-- START Input records --

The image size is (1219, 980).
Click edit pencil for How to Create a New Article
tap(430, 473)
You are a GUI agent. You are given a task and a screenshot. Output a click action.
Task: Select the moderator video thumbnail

-- END Input records --

■ **Short task**
Add 68 to each coordinate in the answers, then write out every line of the data again, requests included.

■ **Task answer**
The image size is (1219, 980).
Click edit pencil for How to Create a New Article
tap(498, 541)
You are a GUI agent. You are given a task and a screenshot. Output a click action.
Task: Select the moderator video thumbnail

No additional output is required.